One of the questions that I’m asked incredibly frequently when it comes to eBay selling businesses is what the benefit is of opening an eBay shop. Although it’s true that there are additional fees when it comes to setting up a shop, and that some sellers spend an age working out a cost-benefit analysis to calculate the point when it becomes worthwhile to move to setting up a shop, I personally think it’s worthwhile no matter how much you are selling. If you are serious about making extra money from selling online, then you should consider setting up a shop whether you have one, or ten, or ten hundred items for sale.

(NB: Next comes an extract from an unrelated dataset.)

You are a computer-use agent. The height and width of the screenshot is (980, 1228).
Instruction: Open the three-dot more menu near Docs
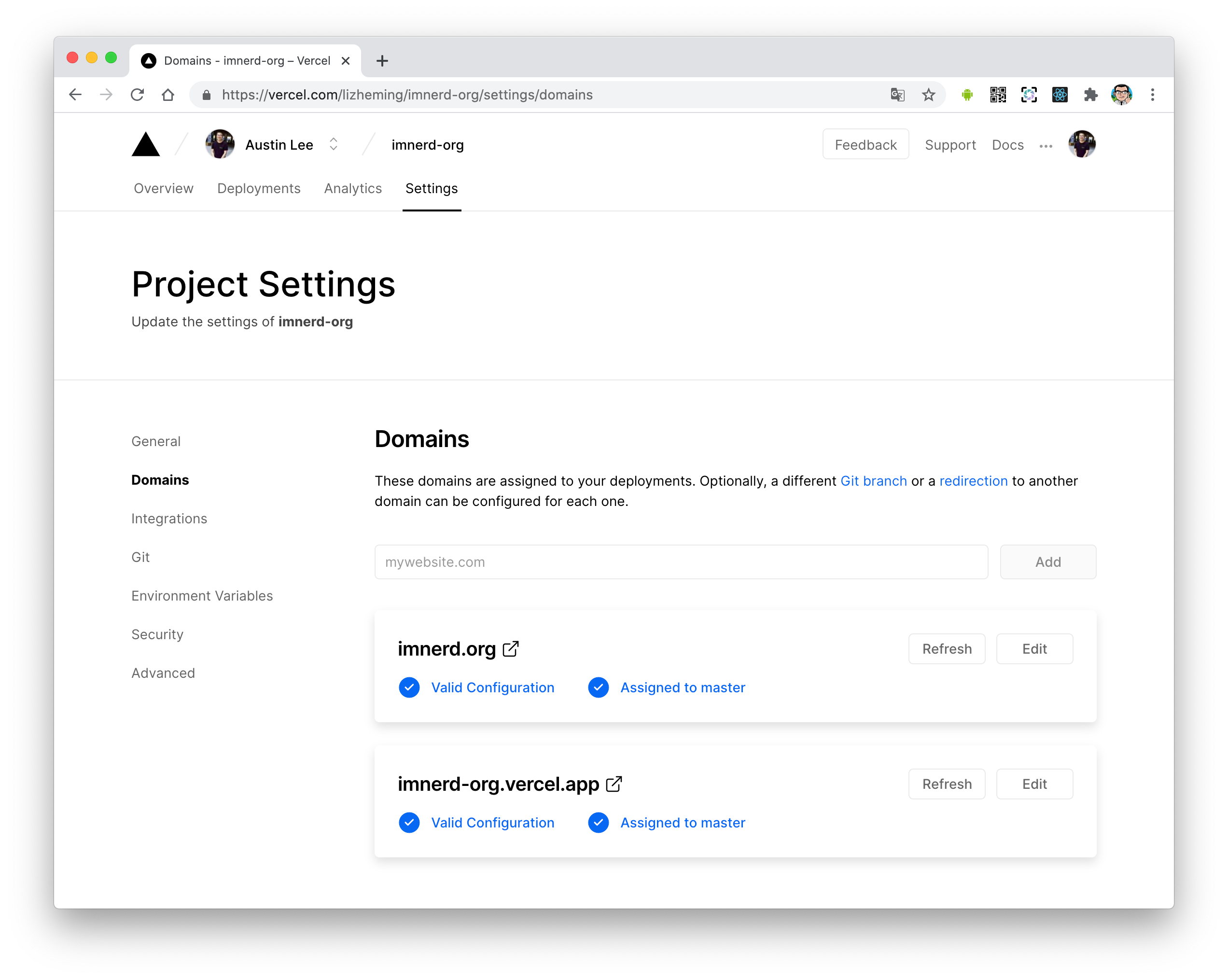tap(1046, 146)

There’s a great benefit that comes with eBay shops and that’s to do with the direct links to the products that you have for sale. If you have to keep relisting items each time a listing ends or you run out of stock for a couple of days then you need to update links to those items on any other website with which you might be advertising your wares. With an eBay shop however, those links are permanent, so whether they’re on Facebook, Twitter, in an article you’ve written or on your own website, they all permanently point to the products that you have for sale.
More than that, you’re also directing visitors to everything that you have for sale, not just one item which would be the case if you were sending a person to one specific listing. You’ll be able to engage your audience with a link to an item that they are interested in, and then keep them entice them to look at the rest of the goods you have for sale. If all of the products in your shop are in the same niche market you could make some great additional sales here of similar items.
Hopefully I’m making you see that eBay shops are definitely a good idea, so here’s something to consider once you’ve set up your shop, or something to implement right now if you’ve already done so!
This little advanced eBay shops strategy will help your listings to be noticed more successfully by search engines, by incorporating keywords relevant to the products that you have for sale within the item listings. It’s all to do with the way that your shop’s categories are ordered and displayed, and with just a few small changes you could soon start to see dramatically more traffic taking a look at the products that you have for sale.
Why don’t you take a moment to have a look at some successful PowerSeller eBay shops and look at the way the categories are organised within their shops? Unlike some novice sellers, you will soon start to see that there are a multitude of different categories and subcategories used to sort items into very specific areas.
The reason for this great multitude of subcategories is all to do with a term called Search Engine Optimisation, or SEO. This is a process of driving visitors toward your eBay listings by helping your pages to be more friendly and accessible to search engines. More traffic will equal more sales, and so you should look to set your own eBay shop up in a similar way.
By following these three very simple steps:
1. Click on Seller and then Manage Shop, which you will find located at the bottom of your main shop page.
2. Click on Listing Frame, located on the left hand side of the page within the Shop Marketing section.
3. Select the radio button option that says ‘Shop header and left-navigation category list (first 30 categories that contain items)’ and then click the Apply button at the bottom of the page.
In those three simple steps you have now activated the category display within your eBay shop. It’ll help visitors to navigate around the items that you have for sale, but more than that it will help to increase traffic to your sales pages. How? Because of the very details subcategories that you should now put into place.
The subcategories within your shop should be packed full of the keywords that your customers will use to search for the very items that you have for sale. Product brand names, keyword descriptions and more will certainly come into this, and many of the subcategories may be similar to keywords that you’re already using within your listing titles. By incorporating these keywords within your subcategories and including them on all of your listing pages, search engines such as Google will be able to tell really easily exactly what you’re offering, and will therefore prioritise your listing pages within its search engine results.
Let’s take a look at an example. If the niche of your eBay shop is sporting goods and you sell items such as T-Shirts, Baseball Caps and Running Shoes, then some of your main categories may be ‘T-Shirts’, ‘Baseball Caps’ and ‘Running Shoes’, but then your subcategories will be more specific, featuring titles such as ‘Adidas T-Shirt’, or ‘Nike Running Shoes’. A visitor looking at your T-Shirts may see a category list that looks something like:
- Adidas T-Shirts
- Nike T-Shirts
- Puma T-Shirts
Your job is to create keyword rich subcategories for every category with your eBay shop, and then to sort the items that you have for sale into those categories. With your categories displayed on every page, you’ll also find your important keywords displayed on every page; something vitally important for raising your profile with the search engines.
If this is something that you haven’t yet put into place then I strongly recommend you take some time to do so. eBay lets you choose up to 300 different product categories, so there is plenty of scope to play around with different keywords to see which of your listings start to receive more views and make more sales.